> **Your instructions**: Print each row below word for word, keeping their order.

☆ ☆ ☆ ☆

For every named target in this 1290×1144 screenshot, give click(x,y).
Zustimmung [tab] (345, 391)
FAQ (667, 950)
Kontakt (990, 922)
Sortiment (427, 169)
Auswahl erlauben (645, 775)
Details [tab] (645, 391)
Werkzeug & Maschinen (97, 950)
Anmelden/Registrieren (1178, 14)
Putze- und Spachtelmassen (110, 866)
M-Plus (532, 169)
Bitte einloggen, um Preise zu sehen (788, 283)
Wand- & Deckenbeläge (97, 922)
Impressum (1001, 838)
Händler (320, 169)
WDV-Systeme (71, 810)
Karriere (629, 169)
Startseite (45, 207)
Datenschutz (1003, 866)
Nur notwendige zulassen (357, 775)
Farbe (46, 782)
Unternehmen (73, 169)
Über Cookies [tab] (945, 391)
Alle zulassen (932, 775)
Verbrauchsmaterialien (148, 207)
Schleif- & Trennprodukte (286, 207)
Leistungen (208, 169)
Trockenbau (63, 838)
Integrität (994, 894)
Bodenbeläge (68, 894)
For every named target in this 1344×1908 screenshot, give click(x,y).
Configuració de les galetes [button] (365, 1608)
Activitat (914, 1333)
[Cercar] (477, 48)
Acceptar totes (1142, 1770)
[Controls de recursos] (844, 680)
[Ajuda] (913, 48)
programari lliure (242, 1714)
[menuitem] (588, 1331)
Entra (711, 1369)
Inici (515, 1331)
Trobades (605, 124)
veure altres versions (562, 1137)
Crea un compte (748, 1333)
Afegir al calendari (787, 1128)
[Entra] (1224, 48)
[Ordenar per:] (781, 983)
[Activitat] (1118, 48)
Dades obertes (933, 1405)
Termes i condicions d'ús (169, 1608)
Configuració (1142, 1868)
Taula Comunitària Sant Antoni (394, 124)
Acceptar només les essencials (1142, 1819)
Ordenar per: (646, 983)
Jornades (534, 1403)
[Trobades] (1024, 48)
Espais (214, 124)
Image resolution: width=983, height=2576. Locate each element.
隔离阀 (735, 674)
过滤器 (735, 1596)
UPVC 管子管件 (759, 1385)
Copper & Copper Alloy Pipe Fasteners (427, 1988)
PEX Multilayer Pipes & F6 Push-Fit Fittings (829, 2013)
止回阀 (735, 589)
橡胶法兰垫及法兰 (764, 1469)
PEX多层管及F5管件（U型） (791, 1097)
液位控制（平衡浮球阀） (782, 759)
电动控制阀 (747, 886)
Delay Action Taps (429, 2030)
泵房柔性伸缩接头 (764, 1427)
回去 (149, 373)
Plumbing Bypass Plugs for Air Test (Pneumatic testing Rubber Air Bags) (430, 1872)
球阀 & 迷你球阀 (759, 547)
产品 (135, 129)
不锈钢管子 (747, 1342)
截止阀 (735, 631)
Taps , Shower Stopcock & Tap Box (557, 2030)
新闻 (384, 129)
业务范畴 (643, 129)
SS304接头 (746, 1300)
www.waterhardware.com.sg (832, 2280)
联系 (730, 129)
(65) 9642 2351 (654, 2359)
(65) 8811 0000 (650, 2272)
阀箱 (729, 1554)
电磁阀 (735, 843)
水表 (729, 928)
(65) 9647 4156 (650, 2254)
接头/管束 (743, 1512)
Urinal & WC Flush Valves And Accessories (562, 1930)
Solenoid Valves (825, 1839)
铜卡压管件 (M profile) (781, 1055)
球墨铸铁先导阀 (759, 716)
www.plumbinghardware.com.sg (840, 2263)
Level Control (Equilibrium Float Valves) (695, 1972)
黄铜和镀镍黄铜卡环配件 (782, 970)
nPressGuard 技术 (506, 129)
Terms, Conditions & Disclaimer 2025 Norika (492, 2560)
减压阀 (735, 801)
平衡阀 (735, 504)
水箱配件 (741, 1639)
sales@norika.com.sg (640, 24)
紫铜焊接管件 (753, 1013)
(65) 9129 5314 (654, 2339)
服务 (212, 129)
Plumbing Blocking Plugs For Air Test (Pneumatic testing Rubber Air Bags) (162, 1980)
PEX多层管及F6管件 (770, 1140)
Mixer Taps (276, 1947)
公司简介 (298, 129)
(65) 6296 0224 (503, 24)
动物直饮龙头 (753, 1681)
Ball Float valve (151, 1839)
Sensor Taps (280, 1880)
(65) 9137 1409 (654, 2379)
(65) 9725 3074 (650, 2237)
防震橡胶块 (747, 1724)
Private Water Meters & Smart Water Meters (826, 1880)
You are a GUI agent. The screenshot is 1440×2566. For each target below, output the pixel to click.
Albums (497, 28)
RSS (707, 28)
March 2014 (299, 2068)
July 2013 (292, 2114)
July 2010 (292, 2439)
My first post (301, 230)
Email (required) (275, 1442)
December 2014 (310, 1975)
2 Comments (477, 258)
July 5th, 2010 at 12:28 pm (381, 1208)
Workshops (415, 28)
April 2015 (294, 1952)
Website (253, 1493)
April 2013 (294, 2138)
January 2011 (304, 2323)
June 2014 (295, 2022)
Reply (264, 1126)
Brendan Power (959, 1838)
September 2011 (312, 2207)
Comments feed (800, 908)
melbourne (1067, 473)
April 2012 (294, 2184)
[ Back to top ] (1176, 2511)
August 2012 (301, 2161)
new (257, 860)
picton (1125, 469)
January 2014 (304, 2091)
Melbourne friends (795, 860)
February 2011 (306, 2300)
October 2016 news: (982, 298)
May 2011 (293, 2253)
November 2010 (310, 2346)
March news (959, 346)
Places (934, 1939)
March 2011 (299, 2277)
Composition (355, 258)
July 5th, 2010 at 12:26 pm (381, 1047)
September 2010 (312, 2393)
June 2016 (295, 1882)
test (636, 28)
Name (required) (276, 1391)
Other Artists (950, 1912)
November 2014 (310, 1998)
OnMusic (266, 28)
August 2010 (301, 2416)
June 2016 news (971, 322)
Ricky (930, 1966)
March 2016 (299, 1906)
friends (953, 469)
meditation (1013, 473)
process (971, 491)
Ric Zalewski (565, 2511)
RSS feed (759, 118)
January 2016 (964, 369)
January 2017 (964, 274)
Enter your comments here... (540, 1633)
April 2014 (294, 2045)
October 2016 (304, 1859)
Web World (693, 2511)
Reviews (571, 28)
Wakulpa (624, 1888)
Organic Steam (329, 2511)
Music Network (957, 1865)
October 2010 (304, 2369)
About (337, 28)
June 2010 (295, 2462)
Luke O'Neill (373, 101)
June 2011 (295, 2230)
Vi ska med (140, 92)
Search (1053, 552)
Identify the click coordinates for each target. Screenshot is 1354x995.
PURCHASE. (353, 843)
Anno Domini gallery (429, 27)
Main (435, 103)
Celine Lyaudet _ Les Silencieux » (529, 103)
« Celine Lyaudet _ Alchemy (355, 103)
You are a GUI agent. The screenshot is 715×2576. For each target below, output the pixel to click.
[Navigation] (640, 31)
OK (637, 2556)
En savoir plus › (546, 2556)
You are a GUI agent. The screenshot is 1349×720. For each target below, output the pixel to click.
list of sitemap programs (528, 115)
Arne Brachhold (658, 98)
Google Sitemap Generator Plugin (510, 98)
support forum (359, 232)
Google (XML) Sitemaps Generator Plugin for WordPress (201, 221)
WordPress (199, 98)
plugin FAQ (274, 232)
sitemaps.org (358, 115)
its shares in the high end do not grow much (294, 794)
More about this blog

☆ ☆ ☆ ☆

> **Answer to the problem**:
For every named target in this 1290×1144 screenshot, give click(x,y).
Zustimmung [tab] (345, 391)
FAQ (667, 950)
Kontakt (990, 922)
Sortiment (427, 169)
Auswahl erlauben (645, 775)
Details [tab] (645, 391)
Werkzeug & Maschinen (97, 950)
Anmelden/Registrieren (1178, 14)
Putze- und Spachtelmassen (110, 866)
M-Plus (532, 169)
Bitte einloggen, um Preise zu sehen (788, 283)
Wand- & Deckenbeläge (97, 922)
Impressum (1001, 838)
Händler (320, 169)
WDV-Systeme (71, 810)
Karriere (629, 169)
Startseite (45, 207)
Datenschutz (1003, 866)
Nur notwendige zulassen (357, 775)
Farbe (46, 782)
Unternehmen (73, 169)
Über Cookies [tab] (945, 391)
Alle zulassen (932, 775)
Verbrauchsmaterialien (148, 207)
Schleif- & Trennprodukte (286, 207)
Leistungen (208, 169)
Trockenbau (63, 838)
Integrität (994, 894)
Bodenbeläge (68, 894)
For every named target in this 1344×1908 screenshot, give click(x,y).
Configuració de les galetes [button] (365, 1608)
Activitat (914, 1333)
[Cercar] (477, 48)
Acceptar totes (1142, 1770)
[Controls de recursos] (844, 680)
[Ajuda] (913, 48)
programari lliure (242, 1714)
[menuitem] (588, 1331)
Entra (711, 1369)
Inici (515, 1331)
Trobades (605, 124)
veure altres versions (562, 1137)
Crea un compte (748, 1333)
Afegir al calendari (787, 1128)
[Entra] (1224, 48)
[Ordenar per:] (781, 983)
[Activitat] (1118, 48)
Dades obertes (933, 1405)
Termes i condicions d'ús (169, 1608)
Configuració (1142, 1868)
Taula Comunitària Sant Antoni (394, 124)
Acceptar només les essencials (1142, 1819)
Ordenar per: (646, 983)
Jornades (534, 1403)
[Trobades] (1024, 48)
Espais (214, 124)
Image resolution: width=983, height=2576. Locate each element.
隔离阀 (735, 674)
过滤器 (735, 1596)
UPVC 管子管件 (759, 1385)
Copper & Copper Alloy Pipe Fasteners (427, 1988)
PEX Multilayer Pipes & F6 Push-Fit Fittings (829, 2013)
止回阀 (735, 589)
橡胶法兰垫及法兰 (764, 1469)
PEX多层管及F5管件（U型） (791, 1097)
液位控制（平衡浮球阀） (782, 759)
电动控制阀 (747, 886)
Delay Action Taps (429, 2030)
泵房柔性伸缩接头 (764, 1427)
回去 (149, 373)
Plumbing Bypass Plugs for Air Test (Pneumatic testing Rubber Air Bags) (430, 1872)
球阀 & 迷你球阀 (759, 547)
产品 (135, 129)
不锈钢管子 (747, 1342)
截止阀 (735, 631)
Taps , Shower Stopcock & Tap Box (557, 2030)
新闻 (384, 129)
业务范畴 (643, 129)
SS304接头 (746, 1300)
www.waterhardware.com.sg (832, 2280)
联系 (730, 129)
(65) 9642 2351 (654, 2359)
(65) 8811 0000 (650, 2272)
阀箱 (729, 1554)
电磁阀 (735, 843)
水表 (729, 928)
(65) 9647 4156 (650, 2254)
接头/管束 (743, 1512)
Urinal & WC Flush Valves And Accessories (562, 1930)
Solenoid Valves (825, 1839)
铜卡压管件 (M profile) (781, 1055)
球墨铸铁先导阀 (759, 716)
www.plumbinghardware.com.sg (840, 2263)
Level Control (Equilibrium Float Valves) (695, 1972)
黄铜和镀镍黄铜卡环配件 (782, 970)
nPressGuard 技术 (506, 129)
Terms, Conditions & Disclaimer 2025 Norika (492, 2560)
减压阀 (735, 801)
平衡阀 (735, 504)
水箱配件 (741, 1639)
sales@norika.com.sg (640, 24)
紫铜焊接管件 (753, 1013)
(65) 9129 5314 (654, 2339)
服务 (212, 129)
Plumbing Blocking Plugs For Air Test (Pneumatic testing Rubber Air Bags) (162, 1980)
PEX多层管及F6管件 (770, 1140)
Mixer Taps (276, 1947)
公司简介 (298, 129)
(65) 6296 0224 (503, 24)
动物直饮龙头 (753, 1681)
Ball Float valve (151, 1839)
Sensor Taps (280, 1880)
(65) 9137 1409 (654, 2379)
(65) 9725 3074 (650, 2237)
防震橡胶块 (747, 1724)
Private Water Meters & Smart Water Meters (826, 1880)
You are a GUI agent. The screenshot is 1440×2566. For each target below, output the pixel to click.
Albums (497, 28)
RSS (707, 28)
March 2014 (299, 2068)
July 2013 (292, 2114)
July 2010 (292, 2439)
My first post (301, 230)
Email (required) (275, 1442)
December 2014 (310, 1975)
2 Comments (477, 258)
July 5th, 2010 at 12:28 pm (381, 1208)
Workshops (415, 28)
April 2015 (294, 1952)
Website (253, 1493)
April 2013 (294, 2138)
January 2011 (304, 2323)
June 2014 (295, 2022)
Reply (264, 1126)
Brendan Power (959, 1838)
September 2011 (312, 2207)
Comments feed (800, 908)
melbourne (1067, 473)
April 2012 (294, 2184)
[ Back to top ] (1176, 2511)
August 2012 (301, 2161)
new (257, 860)
picton (1125, 469)
January 2014 (304, 2091)
Melbourne friends (795, 860)
February 2011 (306, 2300)
October 2016 news: (982, 298)
May 2011 (293, 2253)
November 2010 (310, 2346)
March news (959, 346)
Places (934, 1939)
March 2011 (299, 2277)
Composition (355, 258)
July 5th, 2010 at 12:26 pm (381, 1047)
September 2010 (312, 2393)
June 2016 (295, 1882)
test (636, 28)
Name (required) (276, 1391)
Other Artists (950, 1912)
November 2014 (310, 1998)
OnMusic (266, 28)
August 2010 (301, 2416)
June 2016 news (971, 322)
Ricky (930, 1966)
March 2016 (299, 1906)
friends (953, 469)
meditation (1013, 473)
process (971, 491)
Ric Zalewski (565, 2511)
RSS feed (759, 118)
January 2016 (964, 369)
January 2017 (964, 274)
Enter your comments here... (540, 1633)
April 2014 (294, 2045)
October 2016 (304, 1859)
Web World (693, 2511)
Reviews (571, 28)
Wakulpa (624, 1888)
Organic Steam (329, 2511)
Music Network (957, 1865)
October 2010 (304, 2369)
About (337, 28)
June 2010 (295, 2462)
Luke O'Neill (373, 101)
June 2011 (295, 2230)
Vi ska med (140, 92)
Search (1053, 552)
Identify the click coordinates for each target. Screenshot is 1354x995.
PURCHASE. (353, 843)
Anno Domini gallery (429, 27)
Main (435, 103)
Celine Lyaudet _ Les Silencieux » (529, 103)
« Celine Lyaudet _ Alchemy (355, 103)
You are a GUI agent. The screenshot is 715×2576. For each target below, output the pixel to click.
[Navigation] (640, 31)
OK (637, 2556)
En savoir plus › (546, 2556)
You are a GUI agent. The screenshot is 1349×720. For each target below, output the pixel to click.
list of sitemap programs (528, 115)
Arne Brachhold (658, 98)
Google Sitemap Generator Plugin (510, 98)
support forum (359, 232)
Google (XML) Sitemaps Generator Plugin for WordPress (201, 221)
WordPress (199, 98)
plugin FAQ (274, 232)
sitemaps.org (358, 115)
its shares in the high end do not grow much (294, 794)
More about this blog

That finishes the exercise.